Warning, this may be considered controversial, read at your discretion.
Having read both sides of the argument: to bin or not to bin, I fall on the side that favours oversampling. Risky perhaps when seeing conditions are not very good, however, I believe there are many situations where it would be extremely beneficial.
There are too many interesting objects (galaxies) which are just not large enough to resolve details unless you go sub one arc pixel. Often they may be bright enough to require shorter exposure times so that enough acceptable frames can be used from a large number of captures taken. Choosing to do so puts the onus of responsibility entirely on us, and we need to accept there may be no decent images.
Thinking of something like the enormous Planewave instrument as the one to have this option.
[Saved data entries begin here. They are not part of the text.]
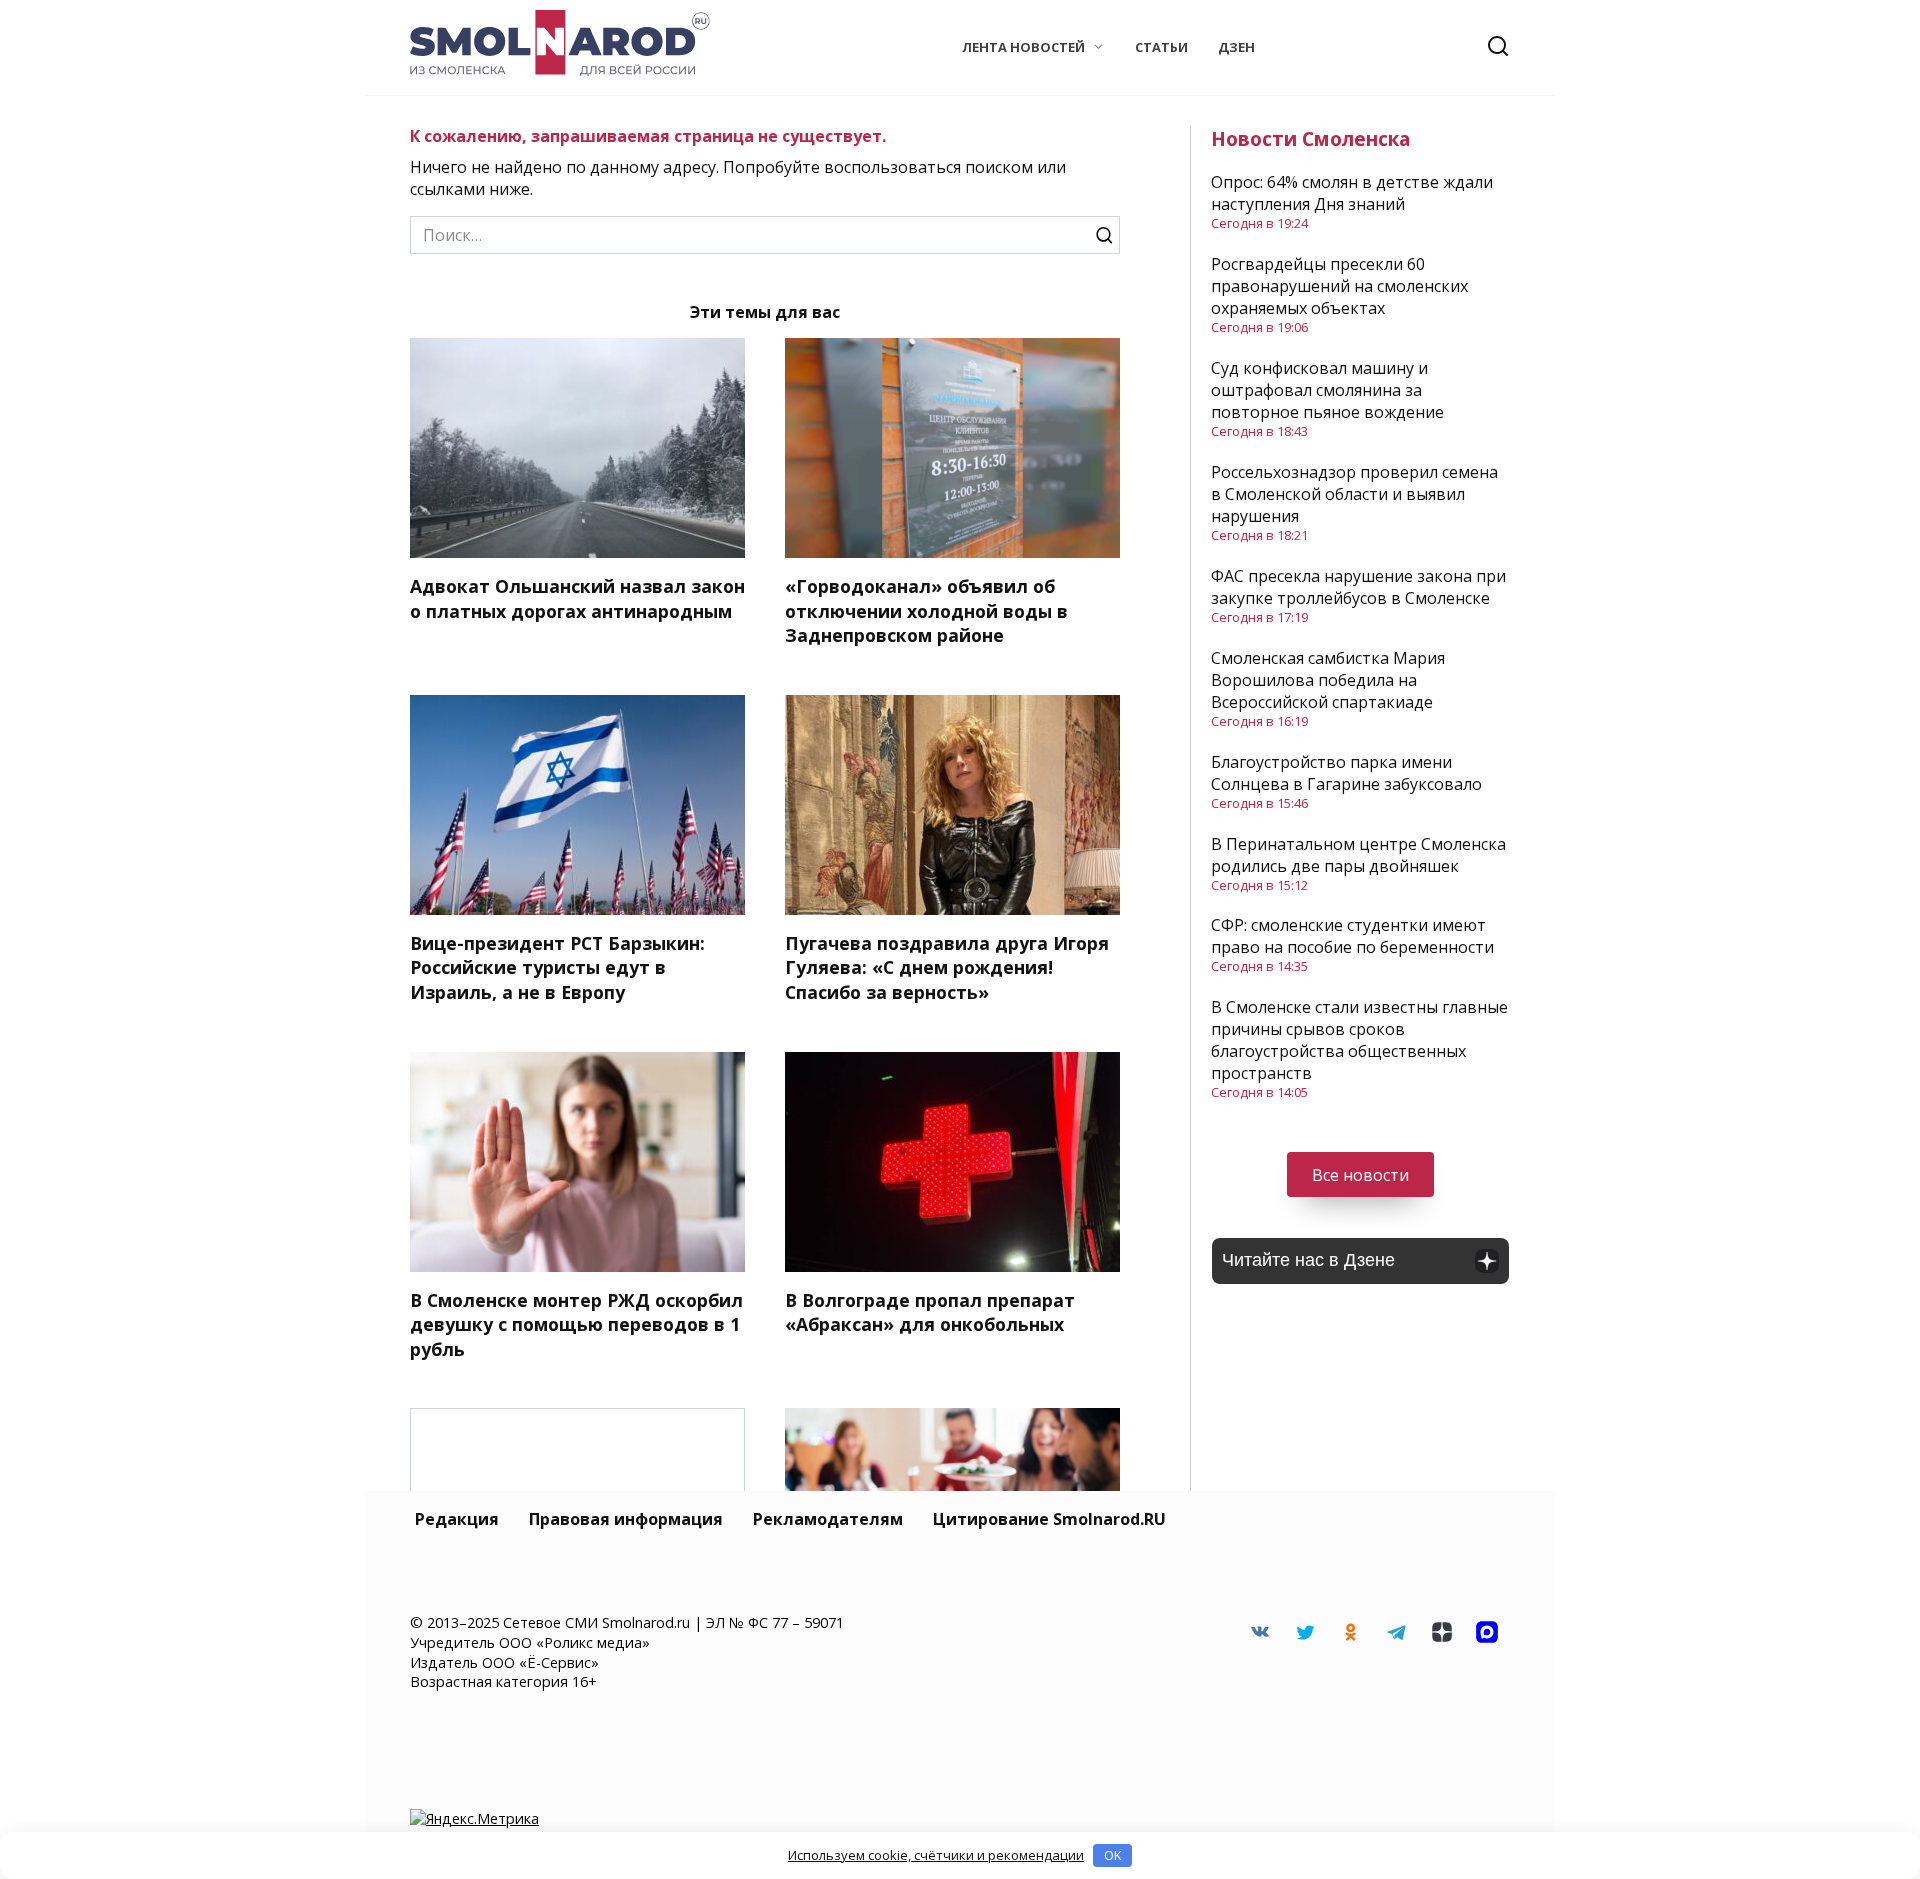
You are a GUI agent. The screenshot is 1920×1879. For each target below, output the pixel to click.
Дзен (1236, 47)
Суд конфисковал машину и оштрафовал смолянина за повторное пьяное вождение (1327, 390)
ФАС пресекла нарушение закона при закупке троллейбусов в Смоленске (1358, 587)
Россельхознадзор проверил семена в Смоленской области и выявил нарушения (1354, 494)
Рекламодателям (828, 1519)
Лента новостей (1023, 47)
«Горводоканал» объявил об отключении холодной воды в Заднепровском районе (926, 610)
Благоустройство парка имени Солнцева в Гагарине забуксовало (1346, 773)
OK (1113, 1855)
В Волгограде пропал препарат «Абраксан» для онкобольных (930, 1312)
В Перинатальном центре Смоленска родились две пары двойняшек (1358, 855)
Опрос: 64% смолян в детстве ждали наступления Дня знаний (1352, 193)
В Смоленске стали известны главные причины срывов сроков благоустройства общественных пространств (1359, 1040)
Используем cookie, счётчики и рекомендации (936, 1855)
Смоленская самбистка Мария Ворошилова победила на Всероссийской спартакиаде (1328, 680)
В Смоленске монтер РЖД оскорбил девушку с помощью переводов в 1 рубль (576, 1324)
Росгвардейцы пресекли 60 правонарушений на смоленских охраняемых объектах (1339, 286)
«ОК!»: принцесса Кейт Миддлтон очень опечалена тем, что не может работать (578, 1559)
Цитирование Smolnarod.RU (1049, 1519)
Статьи (1161, 47)
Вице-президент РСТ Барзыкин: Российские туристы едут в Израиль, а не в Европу (557, 967)
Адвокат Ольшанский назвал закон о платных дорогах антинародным (577, 598)
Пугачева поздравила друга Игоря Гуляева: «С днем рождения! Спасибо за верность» (947, 967)
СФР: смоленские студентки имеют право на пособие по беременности (1352, 936)
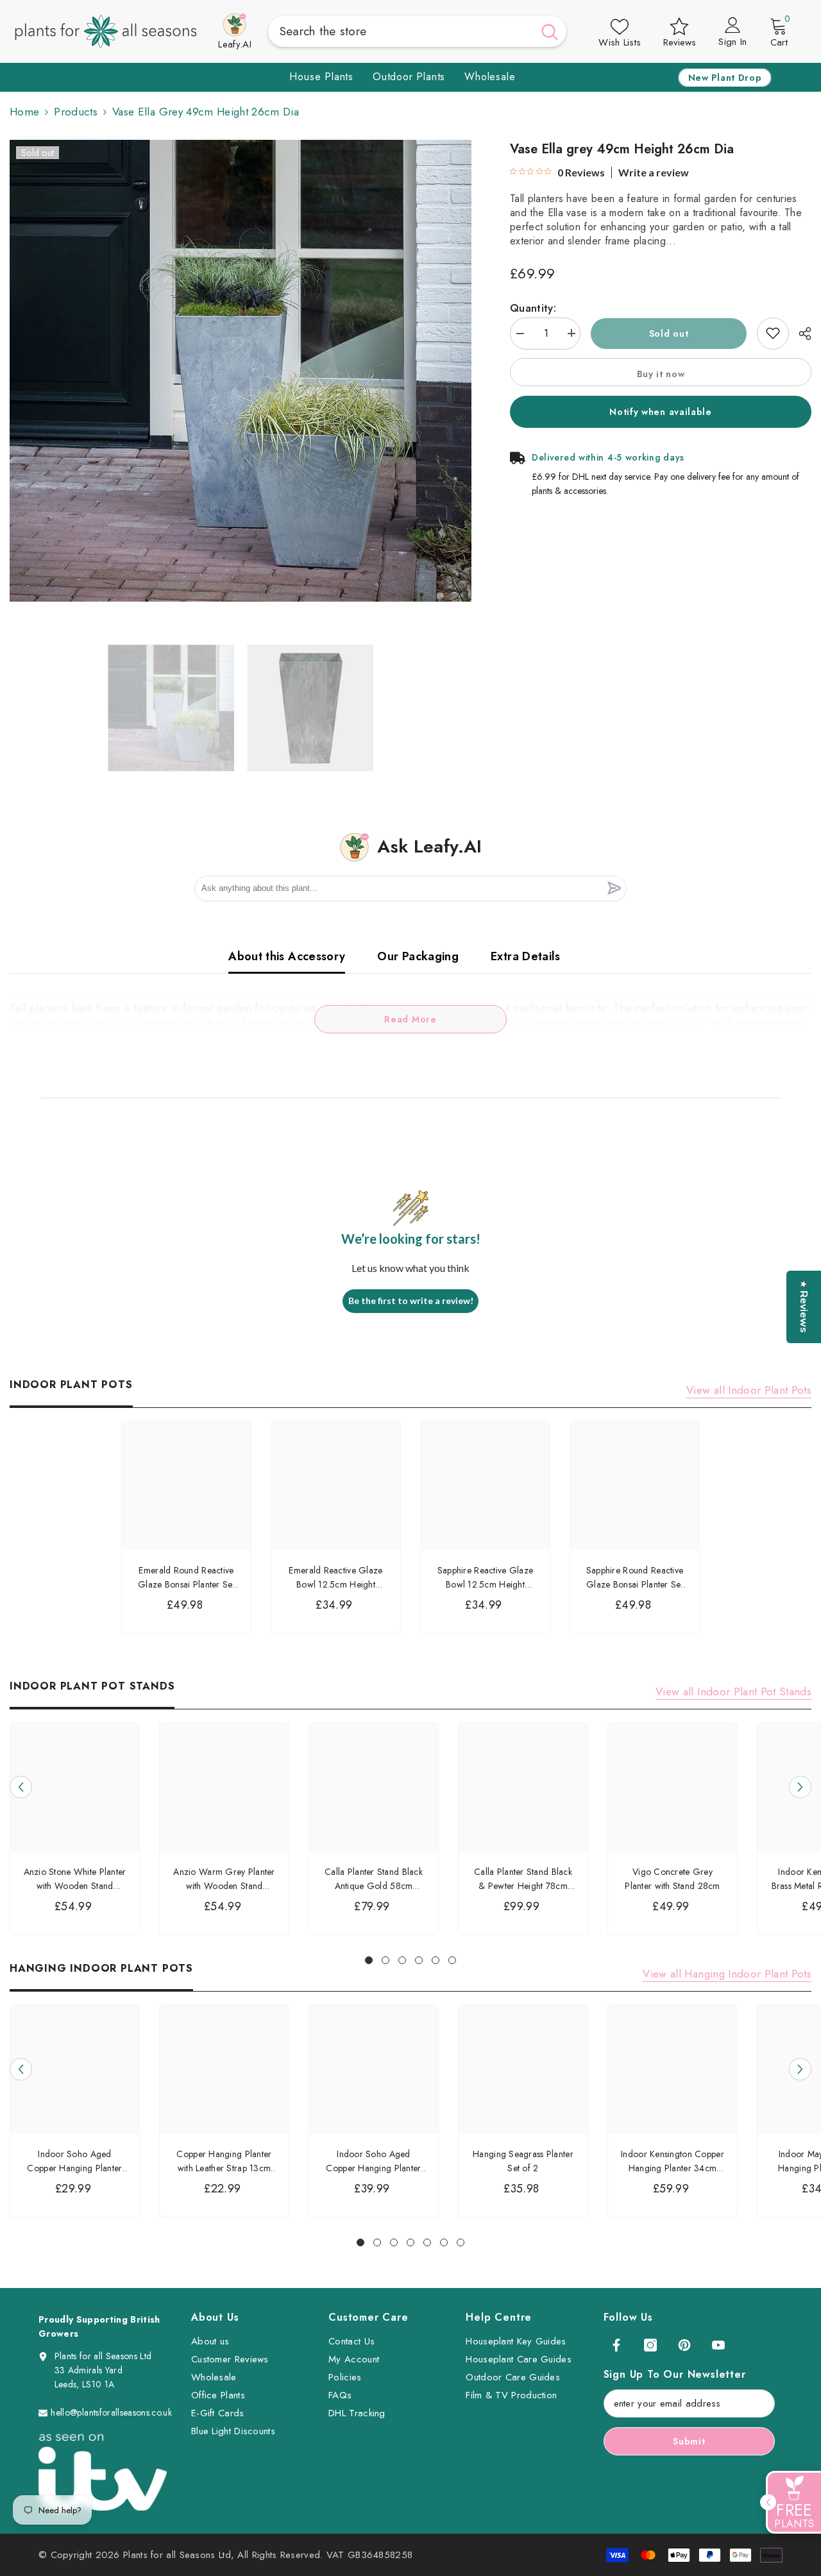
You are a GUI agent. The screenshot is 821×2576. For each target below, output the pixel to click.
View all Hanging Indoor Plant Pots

Agreed there would need to be a second set of calibration frames, so it's important to only allow this option on one of the scopes where binning 2x2 is the norm. To avoid any need to alter the current booking form, allocate a new pier number to it, where what you enter will be the same as before, but the Roboscopes techies will magically switch the 2x2 binning off for the duration.
I checked and Software tools actually recommends 0.33" to 1.00" / pixel scale under good 1-2" FWHM conditions for such a scope and sensor pixel size combination and warns of under sampling above 1.00" / pixel scale.
Something for future consideration maybe and also something I'd really look forward to using.
Postscript.
Took so long to type in I forgot to include a relevant point. I'd only use the unbinned option when capturing luminance, be that the L or Ha filters. I'd setup a second capture sequence with the default binned option when using the other filters to shorten the total exposure times needed.